In this presentation, I will introduce two examples of such interactions: 1) droplet impact and evaporation/boiling dynamics on heated surfaces, and 2) dropwise condensation on so-called lubricant-infused surfaces. Using a combination of advanced imaging techniques, ranging from high-speed optical and infrared (IR) imaging to high-speed interferometry and scanning confocal fluorescence microscopy, we study the interplay of droplet dynamics and heat transfer in these systems. For example, I will show that water condensation on lubricant-infused surfaces can lead to significantly increased water collection rates due to an extremely high droplet mobility compared to bare metal surfaces. Lubricant wetting ridges surrounding droplets introduce an attractive capillary force, leading to self-propelled and gravity-independent droplet motion, which efficiently clears the surface for frequent re-nucleation. On the other hand, restricting the mobility of droplets can be advantageous during droplet evaporation. Interestingly, when droplets impact a heated surface, the creation of additional contact lines, either through wettability-patterning the surface or the formation of an entrapped air bubble, does not significantly alter the heat transfer performance. Instead, convection (at early times) and conduction (at later times) dominate heat transfer, meaning that the addition of – for example – metallic posts with high thermal conductivity on the surface can effectively increase heat transfer rates in these scenarios.

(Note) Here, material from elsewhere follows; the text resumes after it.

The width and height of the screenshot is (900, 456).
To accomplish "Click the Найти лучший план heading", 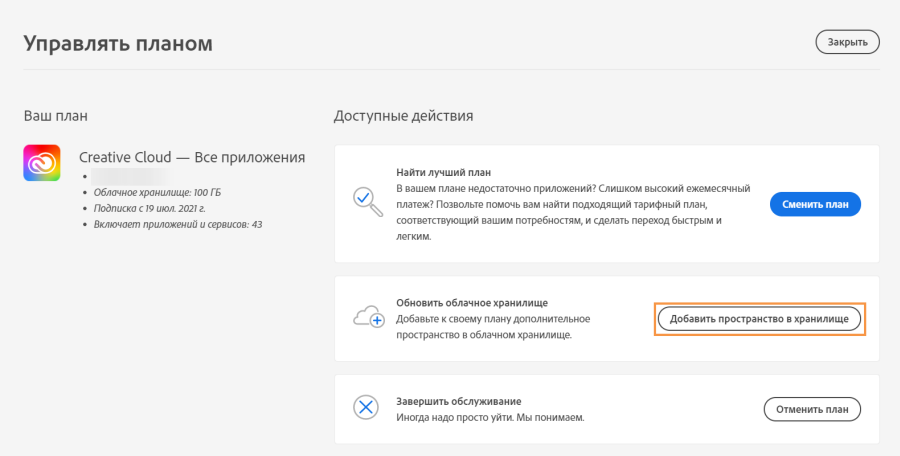I will (443, 172).
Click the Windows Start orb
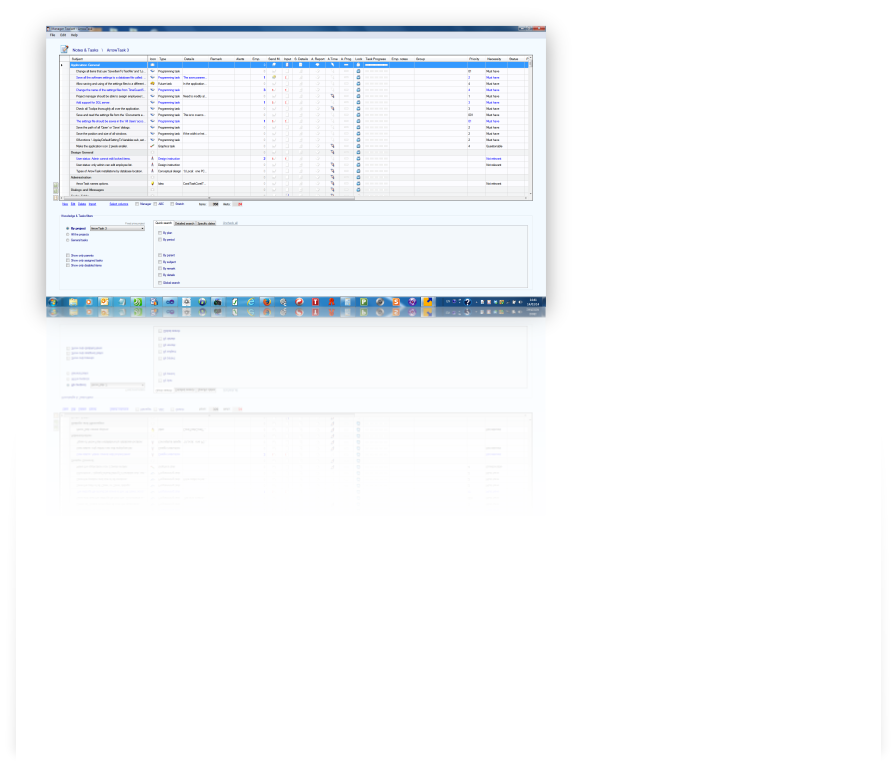Image resolution: width=896 pixels, height=769 pixels. [53, 301]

Kyla Kordell, kkyla@wustl.edu
Dr. Weisensee is an Assistant Professor in the MEMS department here at Washington University in St. Louis (WashU). She earned her PhD in Mechanical Engineering from the University of Illinois at Urbana-Champaign (UIUC) in 2016. She received a Diplom-Ingenieur in Mechanical Engineering from TU Munich in 2013 and also holds a M.S. in Materials Sciences from UIUC (2011). At WashU, Dr. Weisensee leads the Thermal Fluids Research Group, which focuses on understanding the interplay of fluid dynamics and heat transfer of droplets and other multi-phase systems, with applications in thermal management, water harvesting, additive manufacturing, and droplet interactions with natural and engineered systems. To fundamentally study these thermal-fluidic interactions, her group combines multiple experimental techniques, such as high-speed optical and infrared (IR) imaging, interferometry, confocal fluorescence microscopy, and conventional heat transfer measurements. Dr. Weisensee is a recipient of the NSF CAREER Award, the NASA Early Career Faculty Award, the 2014 Siemens Energy Award, the 2020 ASME ICNMM Outstanding Early Investigator Award, as well as the St. Louis-wide 2020 Emerson Excellence in Teaching Award. She is also an alumna of the German National Academic Foundation (“Studienstiftung des deutschen Volkes”).